Twenty Halloweens or so ago, season fan Eddie Burber spiked another kid in the family’s haunted house business, cleverly named “The Burber Haunted House”. His mother fled with Eddie, apparently to raise him in a cabin in the woods.
Today, the nitwits of the Phi Beta Whatever fraternity need to come up with a lot of money to avoid getting struck from the Big Book of Fraternities (or something of the kind). First attempts at saving the fraternity via a big party fail thanks to everyone’s inability to do basic maths while drunk or sober. All the while, the chief frat boy and his girlfriend have relationship problems you really don’t want to hear about, but will, again and again and again.
Eventually, a mysterious stranger offers the gang of alcoholic youths the key to the old Burber House where they quickly – at least in context of the narrative pace of this film – open up their own, ahem, “Hauntedween” house. Once the the Hauntedween business is started, some heroic figure in a somewhat creepy mask begins murdering the frats sadistically, and sometimes in front of an adoring public who think it’s all just an act. Or who just had to spend an hour watching the victims and are now on the lowest ebb of their empathy.

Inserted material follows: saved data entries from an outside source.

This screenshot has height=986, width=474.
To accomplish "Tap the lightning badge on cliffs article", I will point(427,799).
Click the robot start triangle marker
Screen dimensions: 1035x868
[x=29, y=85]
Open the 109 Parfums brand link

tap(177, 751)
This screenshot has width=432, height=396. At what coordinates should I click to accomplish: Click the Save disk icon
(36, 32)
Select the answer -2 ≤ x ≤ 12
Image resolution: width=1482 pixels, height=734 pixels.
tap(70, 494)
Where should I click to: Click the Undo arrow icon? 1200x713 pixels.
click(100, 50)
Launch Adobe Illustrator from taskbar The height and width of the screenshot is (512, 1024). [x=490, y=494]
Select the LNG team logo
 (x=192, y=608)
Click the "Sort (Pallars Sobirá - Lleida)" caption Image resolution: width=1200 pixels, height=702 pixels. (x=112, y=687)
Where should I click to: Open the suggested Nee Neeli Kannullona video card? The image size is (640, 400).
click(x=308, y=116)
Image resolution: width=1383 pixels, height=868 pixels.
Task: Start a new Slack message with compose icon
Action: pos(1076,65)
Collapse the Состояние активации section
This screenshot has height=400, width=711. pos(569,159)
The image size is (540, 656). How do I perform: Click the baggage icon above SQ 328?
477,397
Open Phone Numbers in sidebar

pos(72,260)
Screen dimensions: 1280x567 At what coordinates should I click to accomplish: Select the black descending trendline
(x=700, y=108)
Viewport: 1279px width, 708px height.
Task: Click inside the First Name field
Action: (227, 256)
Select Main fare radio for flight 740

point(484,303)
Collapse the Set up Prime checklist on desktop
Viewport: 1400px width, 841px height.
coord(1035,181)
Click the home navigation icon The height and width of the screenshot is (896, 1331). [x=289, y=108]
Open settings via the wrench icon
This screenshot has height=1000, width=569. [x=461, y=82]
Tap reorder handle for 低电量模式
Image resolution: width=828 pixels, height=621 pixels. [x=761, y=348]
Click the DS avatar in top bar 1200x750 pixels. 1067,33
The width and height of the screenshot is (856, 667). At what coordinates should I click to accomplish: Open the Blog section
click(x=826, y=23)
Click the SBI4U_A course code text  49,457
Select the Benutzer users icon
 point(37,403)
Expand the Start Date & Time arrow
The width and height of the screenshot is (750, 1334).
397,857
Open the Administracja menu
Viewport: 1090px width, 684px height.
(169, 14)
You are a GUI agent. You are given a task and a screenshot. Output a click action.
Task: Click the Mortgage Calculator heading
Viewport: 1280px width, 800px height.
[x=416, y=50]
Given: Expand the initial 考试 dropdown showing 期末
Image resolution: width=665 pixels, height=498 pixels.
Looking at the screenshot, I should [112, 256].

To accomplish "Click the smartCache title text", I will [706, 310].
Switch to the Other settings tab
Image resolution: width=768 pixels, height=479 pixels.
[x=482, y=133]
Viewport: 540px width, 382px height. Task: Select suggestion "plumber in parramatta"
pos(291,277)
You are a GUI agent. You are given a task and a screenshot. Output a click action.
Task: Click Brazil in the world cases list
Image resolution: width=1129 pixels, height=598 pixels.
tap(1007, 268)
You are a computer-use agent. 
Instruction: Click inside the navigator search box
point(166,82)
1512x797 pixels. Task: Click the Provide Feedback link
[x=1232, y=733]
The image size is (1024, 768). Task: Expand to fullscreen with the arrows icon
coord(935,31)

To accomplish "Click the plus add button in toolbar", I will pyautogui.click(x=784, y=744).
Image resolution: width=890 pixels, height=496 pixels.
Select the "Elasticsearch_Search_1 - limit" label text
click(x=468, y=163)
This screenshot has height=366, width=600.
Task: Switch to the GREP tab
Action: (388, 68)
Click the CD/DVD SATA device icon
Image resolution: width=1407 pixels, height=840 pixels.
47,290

This Kentucky-made local production by director (writer, producer, and so on, you know the drill by now, imaginary reader) Doug Robertson, starts out and continues as a bit of a chore to get through. After a perfectly okay slasher prologue, deeply unlikeable, unpleasant and frankly boring characters do little more than to get drunk and go through endless – and horribly written – relationship troubles. Then, they do the same somewhere else. Rinse and repeat for what feels like an eternity. The viewer’s eyelids droop, hands repeatedly reach for the remote control, and a certain degree of bitterness sets in.
Suddenly, once the whole gang moves on to the Hauntedween house, things quickly and markedly improve. Idiots and walking annoyances are dispatched in sometimes surprisingly clever gore gags; blandness turns into a delightfully grimy and nasty mood; pacing exists; even Robertson’s camerawork and editing improve. It’s as if we were suddenly transported into the movie this thing was trying to be for the last hour, a really great, pleasantly unpleasant backyard slasher made with macabre delight and a grin on its pumpkin face.
If the delights of the finish make up for the long, long, painful time of the first hour is probably something everyone needs to decide for themselves, pondering the value of time and patience compared to cheap yet awesome murders. Thus, HauntedWeen even does something for the philosopher in us.